§ Record excerpts
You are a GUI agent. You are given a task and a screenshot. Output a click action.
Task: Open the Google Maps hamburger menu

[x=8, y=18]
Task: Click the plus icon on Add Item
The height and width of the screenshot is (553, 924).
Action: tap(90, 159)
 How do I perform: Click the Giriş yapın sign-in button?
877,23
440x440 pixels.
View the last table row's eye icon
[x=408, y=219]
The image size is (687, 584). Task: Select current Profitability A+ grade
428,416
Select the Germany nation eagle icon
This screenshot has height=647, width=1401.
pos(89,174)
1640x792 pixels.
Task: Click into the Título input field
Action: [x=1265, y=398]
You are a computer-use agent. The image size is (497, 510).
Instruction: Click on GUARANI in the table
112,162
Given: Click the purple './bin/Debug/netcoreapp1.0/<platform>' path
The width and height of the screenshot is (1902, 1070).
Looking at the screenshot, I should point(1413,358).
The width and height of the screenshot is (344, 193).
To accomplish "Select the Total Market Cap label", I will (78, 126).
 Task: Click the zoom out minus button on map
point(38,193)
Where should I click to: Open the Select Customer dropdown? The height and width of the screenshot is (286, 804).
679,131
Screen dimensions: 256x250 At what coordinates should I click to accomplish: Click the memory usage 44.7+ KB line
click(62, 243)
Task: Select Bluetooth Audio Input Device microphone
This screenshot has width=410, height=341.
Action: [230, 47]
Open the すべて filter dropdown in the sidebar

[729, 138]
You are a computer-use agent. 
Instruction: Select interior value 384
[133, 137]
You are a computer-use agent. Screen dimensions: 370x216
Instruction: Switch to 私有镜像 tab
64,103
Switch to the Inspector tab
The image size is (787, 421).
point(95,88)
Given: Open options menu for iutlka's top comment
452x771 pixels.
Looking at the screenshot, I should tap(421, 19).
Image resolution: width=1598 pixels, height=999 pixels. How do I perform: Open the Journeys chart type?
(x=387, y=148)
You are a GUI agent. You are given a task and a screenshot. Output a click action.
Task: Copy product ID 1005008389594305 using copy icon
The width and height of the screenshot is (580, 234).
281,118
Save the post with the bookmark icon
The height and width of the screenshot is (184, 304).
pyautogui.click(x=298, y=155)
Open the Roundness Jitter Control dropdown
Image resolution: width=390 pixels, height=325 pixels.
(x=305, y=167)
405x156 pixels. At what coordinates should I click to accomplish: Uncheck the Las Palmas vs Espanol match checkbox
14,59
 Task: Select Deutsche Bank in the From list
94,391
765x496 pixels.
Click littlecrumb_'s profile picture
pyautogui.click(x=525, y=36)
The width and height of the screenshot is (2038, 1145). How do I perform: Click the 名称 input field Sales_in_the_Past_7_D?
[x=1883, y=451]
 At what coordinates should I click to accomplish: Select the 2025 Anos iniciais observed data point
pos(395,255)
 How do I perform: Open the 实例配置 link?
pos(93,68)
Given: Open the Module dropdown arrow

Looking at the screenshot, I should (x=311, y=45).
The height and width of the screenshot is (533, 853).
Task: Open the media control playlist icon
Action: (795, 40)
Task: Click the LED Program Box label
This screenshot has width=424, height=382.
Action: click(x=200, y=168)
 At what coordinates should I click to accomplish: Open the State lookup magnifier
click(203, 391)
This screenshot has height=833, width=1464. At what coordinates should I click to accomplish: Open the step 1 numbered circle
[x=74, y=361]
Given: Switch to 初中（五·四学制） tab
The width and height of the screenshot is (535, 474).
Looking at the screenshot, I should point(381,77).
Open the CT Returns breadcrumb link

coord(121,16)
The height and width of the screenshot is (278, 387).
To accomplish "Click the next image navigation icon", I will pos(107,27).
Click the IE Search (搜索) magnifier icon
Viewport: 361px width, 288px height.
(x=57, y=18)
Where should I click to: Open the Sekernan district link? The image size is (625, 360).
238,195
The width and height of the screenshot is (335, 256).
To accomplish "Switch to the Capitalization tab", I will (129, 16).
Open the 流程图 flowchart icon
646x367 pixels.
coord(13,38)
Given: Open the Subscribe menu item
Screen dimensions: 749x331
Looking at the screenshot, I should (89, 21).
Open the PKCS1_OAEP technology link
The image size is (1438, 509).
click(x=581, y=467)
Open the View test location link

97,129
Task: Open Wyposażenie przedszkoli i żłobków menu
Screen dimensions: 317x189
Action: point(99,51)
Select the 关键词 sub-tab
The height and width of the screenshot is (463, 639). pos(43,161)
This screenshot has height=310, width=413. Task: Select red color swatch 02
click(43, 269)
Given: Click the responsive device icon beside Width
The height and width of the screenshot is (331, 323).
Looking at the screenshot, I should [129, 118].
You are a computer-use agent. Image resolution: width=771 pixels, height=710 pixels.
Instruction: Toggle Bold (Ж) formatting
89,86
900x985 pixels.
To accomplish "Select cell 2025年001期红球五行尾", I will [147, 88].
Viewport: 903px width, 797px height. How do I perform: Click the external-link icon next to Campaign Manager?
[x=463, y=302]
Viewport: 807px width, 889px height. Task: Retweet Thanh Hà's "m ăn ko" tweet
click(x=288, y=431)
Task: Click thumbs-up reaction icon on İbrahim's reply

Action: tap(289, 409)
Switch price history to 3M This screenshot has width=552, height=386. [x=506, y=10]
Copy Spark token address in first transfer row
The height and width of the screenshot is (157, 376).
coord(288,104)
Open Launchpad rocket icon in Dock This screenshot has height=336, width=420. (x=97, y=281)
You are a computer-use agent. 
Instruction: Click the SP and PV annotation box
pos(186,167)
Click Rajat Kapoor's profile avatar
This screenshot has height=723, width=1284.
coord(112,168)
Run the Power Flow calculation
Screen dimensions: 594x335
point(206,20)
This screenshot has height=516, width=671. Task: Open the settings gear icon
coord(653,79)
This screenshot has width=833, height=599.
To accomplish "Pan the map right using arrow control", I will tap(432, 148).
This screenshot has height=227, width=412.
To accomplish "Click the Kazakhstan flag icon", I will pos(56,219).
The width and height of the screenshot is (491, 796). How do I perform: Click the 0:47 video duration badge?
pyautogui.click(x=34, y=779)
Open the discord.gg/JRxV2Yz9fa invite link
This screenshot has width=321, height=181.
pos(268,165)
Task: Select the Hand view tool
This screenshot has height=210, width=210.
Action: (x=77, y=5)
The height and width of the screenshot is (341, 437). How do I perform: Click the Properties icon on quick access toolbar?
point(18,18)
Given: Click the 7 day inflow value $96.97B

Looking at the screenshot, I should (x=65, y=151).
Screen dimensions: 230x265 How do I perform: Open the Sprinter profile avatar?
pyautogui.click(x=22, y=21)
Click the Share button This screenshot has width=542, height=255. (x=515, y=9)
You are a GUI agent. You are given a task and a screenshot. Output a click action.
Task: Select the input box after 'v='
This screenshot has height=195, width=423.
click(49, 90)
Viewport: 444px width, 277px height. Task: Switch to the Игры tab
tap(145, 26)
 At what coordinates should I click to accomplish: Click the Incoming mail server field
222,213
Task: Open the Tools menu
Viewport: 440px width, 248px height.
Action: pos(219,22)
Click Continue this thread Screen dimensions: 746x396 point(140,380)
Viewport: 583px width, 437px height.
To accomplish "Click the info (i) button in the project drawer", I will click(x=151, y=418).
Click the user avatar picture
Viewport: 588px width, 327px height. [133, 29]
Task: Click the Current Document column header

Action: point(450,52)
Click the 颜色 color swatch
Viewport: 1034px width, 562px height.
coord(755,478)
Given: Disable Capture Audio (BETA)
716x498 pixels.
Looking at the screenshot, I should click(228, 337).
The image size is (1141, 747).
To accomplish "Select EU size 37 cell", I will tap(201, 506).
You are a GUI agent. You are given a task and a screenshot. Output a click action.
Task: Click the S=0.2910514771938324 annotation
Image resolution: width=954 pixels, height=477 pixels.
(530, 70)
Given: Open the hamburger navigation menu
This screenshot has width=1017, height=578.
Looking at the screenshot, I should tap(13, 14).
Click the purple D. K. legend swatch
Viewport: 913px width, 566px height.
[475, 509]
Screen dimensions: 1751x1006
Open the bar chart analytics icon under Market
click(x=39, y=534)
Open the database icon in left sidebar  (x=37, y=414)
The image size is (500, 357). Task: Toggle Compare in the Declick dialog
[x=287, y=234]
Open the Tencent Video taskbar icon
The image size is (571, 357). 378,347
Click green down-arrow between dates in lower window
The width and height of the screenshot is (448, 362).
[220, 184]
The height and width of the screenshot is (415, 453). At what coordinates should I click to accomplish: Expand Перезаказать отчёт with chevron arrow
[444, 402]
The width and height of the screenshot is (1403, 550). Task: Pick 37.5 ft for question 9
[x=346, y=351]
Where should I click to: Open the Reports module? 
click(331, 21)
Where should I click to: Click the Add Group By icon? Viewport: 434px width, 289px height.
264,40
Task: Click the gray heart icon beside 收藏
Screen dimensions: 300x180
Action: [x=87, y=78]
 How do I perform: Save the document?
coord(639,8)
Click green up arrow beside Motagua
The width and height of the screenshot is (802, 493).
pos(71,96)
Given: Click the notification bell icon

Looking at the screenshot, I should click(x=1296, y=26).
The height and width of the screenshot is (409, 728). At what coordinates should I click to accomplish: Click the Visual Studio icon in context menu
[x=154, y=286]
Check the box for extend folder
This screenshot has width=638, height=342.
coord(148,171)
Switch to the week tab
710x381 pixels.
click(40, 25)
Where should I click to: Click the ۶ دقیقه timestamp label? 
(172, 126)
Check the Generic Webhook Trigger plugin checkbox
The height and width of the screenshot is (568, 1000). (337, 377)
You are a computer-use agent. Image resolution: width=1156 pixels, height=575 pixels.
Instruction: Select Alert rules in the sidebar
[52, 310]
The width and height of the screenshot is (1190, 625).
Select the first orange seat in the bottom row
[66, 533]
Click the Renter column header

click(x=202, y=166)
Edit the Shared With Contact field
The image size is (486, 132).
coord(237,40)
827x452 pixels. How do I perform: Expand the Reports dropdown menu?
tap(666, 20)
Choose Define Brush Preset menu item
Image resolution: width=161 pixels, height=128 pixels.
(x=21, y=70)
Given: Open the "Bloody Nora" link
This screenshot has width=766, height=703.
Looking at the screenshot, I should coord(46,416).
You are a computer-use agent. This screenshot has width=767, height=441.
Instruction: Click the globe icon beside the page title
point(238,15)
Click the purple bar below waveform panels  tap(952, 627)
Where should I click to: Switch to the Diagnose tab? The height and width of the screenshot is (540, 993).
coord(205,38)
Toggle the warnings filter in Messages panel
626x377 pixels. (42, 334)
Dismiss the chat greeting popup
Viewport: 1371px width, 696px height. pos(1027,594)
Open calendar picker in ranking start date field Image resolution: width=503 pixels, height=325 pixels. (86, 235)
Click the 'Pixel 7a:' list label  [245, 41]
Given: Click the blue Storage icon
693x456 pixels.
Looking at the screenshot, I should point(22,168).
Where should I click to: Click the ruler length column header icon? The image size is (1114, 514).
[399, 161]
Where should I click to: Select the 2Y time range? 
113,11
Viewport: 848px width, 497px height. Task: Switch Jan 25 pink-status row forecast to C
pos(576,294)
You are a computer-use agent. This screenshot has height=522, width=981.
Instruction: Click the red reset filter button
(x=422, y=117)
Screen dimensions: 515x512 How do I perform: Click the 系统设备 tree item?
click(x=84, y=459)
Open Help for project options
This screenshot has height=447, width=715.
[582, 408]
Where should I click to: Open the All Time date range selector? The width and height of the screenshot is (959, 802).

§ Exercise prompt
Write out the part of the data that opens with the line containing "The width and height of the screenshot is (1403, 550)." and closes with the line containing "click(40, 25)", substituting "Settings" for "Reports" and leaving everything else the same.

§ Completed exercise
The width and height of the screenshot is (1403, 550). Task: Pick 37.5 ft for question 9
[x=346, y=351]
Where should I click to: Open the Settings module? 
click(331, 21)
Where should I click to: Click the Add Group By icon? Viewport: 434px width, 289px height.
264,40
Task: Click the gray heart icon beside 收藏
Screen dimensions: 300x180
Action: [x=87, y=78]
 How do I perform: Save the document?
coord(639,8)
Click green up arrow beside Motagua
The width and height of the screenshot is (802, 493).
pos(71,96)
Given: Click the notification bell icon

Looking at the screenshot, I should click(x=1296, y=26).
The height and width of the screenshot is (409, 728). At what coordinates should I click to accomplish: Click the Visual Studio icon in context menu
[x=154, y=286]
Check the box for extend folder
This screenshot has width=638, height=342.
coord(148,171)
Switch to the week tab
710x381 pixels.
click(40, 25)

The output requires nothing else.